Review: ‘Chainsaw Man, Vol. 1’ by Tatsuki Fujimoto

Straight from my Goodreads profile.


While the first volume by itself is closer to four stars, I’ve read the first three already, and I’m hooked.

A brutal dark comedy set in an alternate modern world in which powerful, more or less sentient demons appear suddenly to cause mayhem, so the various societies have set up organized ways to hunt them down. The friendlier demons offer contracts to humans in exchange of boons, usually to gain superpowers that would allow that person to hunt down worse demons.

We don’t know any of these details as we are dropped into this story to follow an orphan whose pet is a dog demon with a chainsaw sticking out of its head. This kid’s dad got in debt with the Yakuza but then died, so the Yakuza are forcing the son to pay off the debt through murdering demons that presumably have a bounty on their head.

I was already enjoying the somewhat sloppy, but very expressive art style, but when the inciting incident hit, I got why this series has become one of the most popular ones: our protagonist, now a teenager, [spoiler] gets betrayed by his Yakuza handlers, who have made a deal with a demon: they murder the protagonist along with his pet demon. They chop him in pieces and throw him in a dumpster. But the kid, while he was still alive, had made a contract with his pet demon: it was free to take over his body once he died. The sentient demonic dog liked the kid well enough, so he resurrects the protagonist, physically takes over his heart, and turns him into a devilman, a cross between a human and a devil [/spoiler].

The protagonist becomes one of those extremely common cases in Japanese fiction in which he rides both worlds: the common world of humans and the special, conceptual world of this story. Whenever he can pull the cord that hangs from a hole in his chest, he transforms into a devilman with chainsaws coming out of his head and arms; along with his unstable nature, that turns him into a proficient killer.
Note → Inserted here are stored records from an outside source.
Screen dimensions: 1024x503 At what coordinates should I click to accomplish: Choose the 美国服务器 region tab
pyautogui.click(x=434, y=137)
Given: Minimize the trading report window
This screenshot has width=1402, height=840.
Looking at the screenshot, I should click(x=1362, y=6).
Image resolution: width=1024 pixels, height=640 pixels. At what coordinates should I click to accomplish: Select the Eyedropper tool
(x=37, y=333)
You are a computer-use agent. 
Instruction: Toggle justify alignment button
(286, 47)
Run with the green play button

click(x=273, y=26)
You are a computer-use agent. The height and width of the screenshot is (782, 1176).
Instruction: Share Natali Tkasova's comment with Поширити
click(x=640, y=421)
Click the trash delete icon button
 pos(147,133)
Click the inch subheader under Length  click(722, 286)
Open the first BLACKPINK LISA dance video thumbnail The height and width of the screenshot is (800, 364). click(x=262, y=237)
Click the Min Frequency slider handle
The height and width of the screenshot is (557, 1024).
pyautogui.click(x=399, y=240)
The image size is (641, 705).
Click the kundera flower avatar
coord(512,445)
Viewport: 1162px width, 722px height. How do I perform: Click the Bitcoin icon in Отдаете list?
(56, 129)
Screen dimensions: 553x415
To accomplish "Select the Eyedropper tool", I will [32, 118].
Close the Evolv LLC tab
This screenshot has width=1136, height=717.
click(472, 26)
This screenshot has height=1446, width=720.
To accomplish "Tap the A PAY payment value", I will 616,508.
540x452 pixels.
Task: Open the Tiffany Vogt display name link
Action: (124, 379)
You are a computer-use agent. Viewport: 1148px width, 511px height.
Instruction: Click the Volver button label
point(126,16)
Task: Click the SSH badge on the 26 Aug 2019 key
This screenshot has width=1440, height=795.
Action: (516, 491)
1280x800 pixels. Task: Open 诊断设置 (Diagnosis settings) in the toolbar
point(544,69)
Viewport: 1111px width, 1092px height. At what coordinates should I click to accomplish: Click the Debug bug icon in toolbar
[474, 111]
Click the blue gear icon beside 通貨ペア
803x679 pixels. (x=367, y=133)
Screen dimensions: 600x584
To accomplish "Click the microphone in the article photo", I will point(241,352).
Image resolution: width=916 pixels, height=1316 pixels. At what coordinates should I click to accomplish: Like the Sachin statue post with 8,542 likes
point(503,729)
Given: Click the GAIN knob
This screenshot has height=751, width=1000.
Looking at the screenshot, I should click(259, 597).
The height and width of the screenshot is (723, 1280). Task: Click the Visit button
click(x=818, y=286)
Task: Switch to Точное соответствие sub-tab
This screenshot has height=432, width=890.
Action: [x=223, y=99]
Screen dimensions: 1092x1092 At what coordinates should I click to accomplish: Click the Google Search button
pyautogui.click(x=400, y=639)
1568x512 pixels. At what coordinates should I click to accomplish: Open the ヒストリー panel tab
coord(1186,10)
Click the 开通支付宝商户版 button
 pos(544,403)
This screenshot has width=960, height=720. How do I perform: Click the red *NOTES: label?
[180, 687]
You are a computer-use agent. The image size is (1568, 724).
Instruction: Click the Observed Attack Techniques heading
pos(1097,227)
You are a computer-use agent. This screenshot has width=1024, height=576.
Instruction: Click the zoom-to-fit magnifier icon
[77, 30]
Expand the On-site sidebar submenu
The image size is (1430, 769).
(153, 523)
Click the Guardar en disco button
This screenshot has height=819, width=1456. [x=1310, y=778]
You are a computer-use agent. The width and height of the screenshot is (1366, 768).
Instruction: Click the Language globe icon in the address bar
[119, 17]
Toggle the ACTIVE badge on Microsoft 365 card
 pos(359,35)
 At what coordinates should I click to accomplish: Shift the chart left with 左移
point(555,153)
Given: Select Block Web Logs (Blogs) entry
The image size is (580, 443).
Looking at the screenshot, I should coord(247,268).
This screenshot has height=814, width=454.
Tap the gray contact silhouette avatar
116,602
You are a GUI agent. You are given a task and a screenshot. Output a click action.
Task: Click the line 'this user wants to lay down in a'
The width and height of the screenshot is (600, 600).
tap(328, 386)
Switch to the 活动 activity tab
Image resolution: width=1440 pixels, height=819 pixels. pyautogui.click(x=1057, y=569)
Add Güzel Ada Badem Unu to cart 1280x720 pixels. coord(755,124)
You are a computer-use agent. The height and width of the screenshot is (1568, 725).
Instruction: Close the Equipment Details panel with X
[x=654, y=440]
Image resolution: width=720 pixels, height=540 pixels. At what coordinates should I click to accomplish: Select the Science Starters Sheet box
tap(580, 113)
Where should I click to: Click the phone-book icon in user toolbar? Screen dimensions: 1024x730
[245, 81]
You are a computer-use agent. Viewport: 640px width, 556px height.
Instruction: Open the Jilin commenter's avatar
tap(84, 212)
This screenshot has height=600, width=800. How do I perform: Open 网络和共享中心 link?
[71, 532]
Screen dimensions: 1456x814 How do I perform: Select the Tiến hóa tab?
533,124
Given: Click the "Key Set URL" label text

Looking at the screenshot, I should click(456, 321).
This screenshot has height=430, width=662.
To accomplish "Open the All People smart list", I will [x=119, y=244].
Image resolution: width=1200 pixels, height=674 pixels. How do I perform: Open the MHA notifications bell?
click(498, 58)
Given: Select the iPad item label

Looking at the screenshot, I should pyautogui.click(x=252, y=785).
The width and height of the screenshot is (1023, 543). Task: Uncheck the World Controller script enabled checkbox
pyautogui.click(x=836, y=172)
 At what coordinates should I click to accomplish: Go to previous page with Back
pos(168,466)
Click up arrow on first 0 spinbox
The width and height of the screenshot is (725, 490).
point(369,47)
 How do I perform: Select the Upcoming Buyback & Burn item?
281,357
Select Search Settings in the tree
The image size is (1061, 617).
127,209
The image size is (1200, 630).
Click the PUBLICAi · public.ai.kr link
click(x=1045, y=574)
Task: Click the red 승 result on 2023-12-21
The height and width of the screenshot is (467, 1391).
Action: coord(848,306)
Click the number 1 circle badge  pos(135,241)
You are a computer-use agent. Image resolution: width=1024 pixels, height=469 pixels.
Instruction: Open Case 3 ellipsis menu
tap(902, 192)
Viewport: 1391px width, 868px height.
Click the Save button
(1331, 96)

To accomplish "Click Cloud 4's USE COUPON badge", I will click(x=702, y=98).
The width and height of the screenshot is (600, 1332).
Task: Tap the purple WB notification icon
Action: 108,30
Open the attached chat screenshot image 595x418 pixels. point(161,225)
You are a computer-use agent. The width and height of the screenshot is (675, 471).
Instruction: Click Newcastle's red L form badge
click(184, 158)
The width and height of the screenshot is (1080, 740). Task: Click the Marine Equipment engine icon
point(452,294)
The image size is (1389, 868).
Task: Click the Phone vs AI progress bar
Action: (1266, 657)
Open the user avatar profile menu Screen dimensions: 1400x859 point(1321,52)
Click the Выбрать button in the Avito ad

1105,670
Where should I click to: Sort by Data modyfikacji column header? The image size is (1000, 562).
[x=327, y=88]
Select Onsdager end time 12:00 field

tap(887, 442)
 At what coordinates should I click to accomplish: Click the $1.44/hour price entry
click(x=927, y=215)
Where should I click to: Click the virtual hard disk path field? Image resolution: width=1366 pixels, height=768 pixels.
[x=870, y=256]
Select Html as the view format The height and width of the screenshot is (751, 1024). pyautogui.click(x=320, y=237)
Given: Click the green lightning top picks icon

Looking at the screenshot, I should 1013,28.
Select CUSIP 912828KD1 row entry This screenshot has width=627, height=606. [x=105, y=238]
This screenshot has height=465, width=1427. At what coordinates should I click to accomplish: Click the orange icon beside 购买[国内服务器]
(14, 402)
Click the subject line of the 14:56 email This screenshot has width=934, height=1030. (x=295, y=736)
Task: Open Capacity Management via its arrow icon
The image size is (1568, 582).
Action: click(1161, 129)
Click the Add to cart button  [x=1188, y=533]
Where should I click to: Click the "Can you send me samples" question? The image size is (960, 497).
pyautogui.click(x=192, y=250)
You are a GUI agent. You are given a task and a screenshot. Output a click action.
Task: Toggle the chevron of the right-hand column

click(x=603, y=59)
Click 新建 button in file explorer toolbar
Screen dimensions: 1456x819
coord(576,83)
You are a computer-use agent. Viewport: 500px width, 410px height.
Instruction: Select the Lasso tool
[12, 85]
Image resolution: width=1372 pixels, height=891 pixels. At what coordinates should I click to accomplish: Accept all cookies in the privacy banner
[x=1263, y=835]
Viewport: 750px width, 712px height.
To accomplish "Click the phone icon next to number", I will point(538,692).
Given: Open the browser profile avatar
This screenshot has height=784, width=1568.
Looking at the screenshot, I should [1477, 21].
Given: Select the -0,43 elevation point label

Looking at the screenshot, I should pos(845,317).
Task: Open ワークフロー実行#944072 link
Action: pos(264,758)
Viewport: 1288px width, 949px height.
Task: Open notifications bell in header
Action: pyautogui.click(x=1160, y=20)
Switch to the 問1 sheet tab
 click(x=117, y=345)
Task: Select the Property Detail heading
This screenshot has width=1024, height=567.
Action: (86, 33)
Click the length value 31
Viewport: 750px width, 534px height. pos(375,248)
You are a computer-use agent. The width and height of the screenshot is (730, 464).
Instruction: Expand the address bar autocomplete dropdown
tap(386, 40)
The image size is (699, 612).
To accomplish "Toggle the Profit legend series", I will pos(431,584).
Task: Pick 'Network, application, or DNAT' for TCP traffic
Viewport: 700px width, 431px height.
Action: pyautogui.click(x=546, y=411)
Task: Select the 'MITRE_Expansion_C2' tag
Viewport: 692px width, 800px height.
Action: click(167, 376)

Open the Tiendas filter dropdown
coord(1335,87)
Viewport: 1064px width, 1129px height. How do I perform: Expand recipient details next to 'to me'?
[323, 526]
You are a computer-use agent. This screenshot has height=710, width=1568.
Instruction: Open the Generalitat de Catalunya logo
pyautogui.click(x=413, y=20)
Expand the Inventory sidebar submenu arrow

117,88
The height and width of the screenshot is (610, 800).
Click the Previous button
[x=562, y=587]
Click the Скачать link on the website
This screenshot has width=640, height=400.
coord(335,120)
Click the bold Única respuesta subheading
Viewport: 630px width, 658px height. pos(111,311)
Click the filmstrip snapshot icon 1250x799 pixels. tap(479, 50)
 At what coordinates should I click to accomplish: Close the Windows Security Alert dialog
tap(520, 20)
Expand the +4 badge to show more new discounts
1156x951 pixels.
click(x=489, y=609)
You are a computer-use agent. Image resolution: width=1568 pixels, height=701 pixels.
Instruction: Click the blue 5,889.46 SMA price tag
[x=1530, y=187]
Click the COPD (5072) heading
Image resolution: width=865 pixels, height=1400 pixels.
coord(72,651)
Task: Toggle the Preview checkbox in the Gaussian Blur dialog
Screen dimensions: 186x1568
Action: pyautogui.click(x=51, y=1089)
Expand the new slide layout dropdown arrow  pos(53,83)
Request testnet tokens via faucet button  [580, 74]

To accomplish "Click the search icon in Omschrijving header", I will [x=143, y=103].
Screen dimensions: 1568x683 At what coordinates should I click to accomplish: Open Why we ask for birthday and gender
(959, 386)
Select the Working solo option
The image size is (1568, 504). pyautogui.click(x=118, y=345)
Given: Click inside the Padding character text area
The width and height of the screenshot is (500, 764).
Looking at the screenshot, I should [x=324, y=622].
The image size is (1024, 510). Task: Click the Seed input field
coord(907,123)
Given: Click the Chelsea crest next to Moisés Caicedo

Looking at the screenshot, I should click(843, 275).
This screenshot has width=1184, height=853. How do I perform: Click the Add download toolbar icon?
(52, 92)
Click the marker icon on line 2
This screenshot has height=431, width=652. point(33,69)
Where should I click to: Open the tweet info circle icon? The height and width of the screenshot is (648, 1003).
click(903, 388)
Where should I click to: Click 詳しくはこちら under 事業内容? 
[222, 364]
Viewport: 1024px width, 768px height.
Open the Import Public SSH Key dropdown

We are introduced to the broader setting through meeting so far the most important person of an organization that hunts down devils: a beautiful, mysterious, poised young woman called Makima. She embraces the protagonist as he was coming down from his murderous rage, the first kind gesture any human being had for him, so he agrees to become this woman’s “dog”, who’ll kill whoever she orders him to.

The protagonist is my kind of guy: illiterate, half-wild, worried mainly about figuring out whether or not he’ll get to eat and sleep soundly that day, eager to kill to satisfy the first woman who was kind to him, and solely driven by his need to fondle some boobs. His ridiculousness, short-sightedness and general lack of care for whatever big plots may be cooking contrast with the human cast around him. I found this guy refreshing; the tremendously driven protagonists of other series often seem to know from the get-go that they are getting involved in several-seasons-long plots that will involve killing increasingly tougher enemies.

We also meet a fast favorite “devilman” partner: an even wilder young woman who calls herself Power and is contracted to a Blood Demon, which gives her the ability to conjure weapons out of her own blood. She’s crass, impulsive, a pathological liar, has two horns sticking out of her head, refuses to flush the toilet, and is so far solely driven by her need to rescue her cat.

I’ve already read the first three volumes. I hadn’t gotten this hooked on a manga series in a while. It’s dark and brutal, yet consistently funny. The author throws you into increasingly deranged and convoluted circumstances that you live through along with the protagonist and the other characters you get to care about.

The worldbuilding and the protagonist’s role in it are suspiciously similar to ‘Jujutsu Kaisen’, another tremendously popular series, but ‘Chainsaw Man’ contains the kind of brutal grittiness that I wished the other series contained (I ended up dropping it because I couldn’t take it as seriously as it wanted). Even the protagonist’s handler, a demure loner contracted to a canid demon, is virtually identical to his counterpart in ‘Jujutsu Kaisen’. As far as I’m concerned, this series does everything better except that it lacks Nobara Kugisaki.

Some of the best animators in the world are already working on the anime adaptation of this series, which will surely become a hit:

Don’t Google anything about this series. The author isn’t afraid to make you care about his characters only to kill them brutally a short time later. You gotta admire that kind of shit.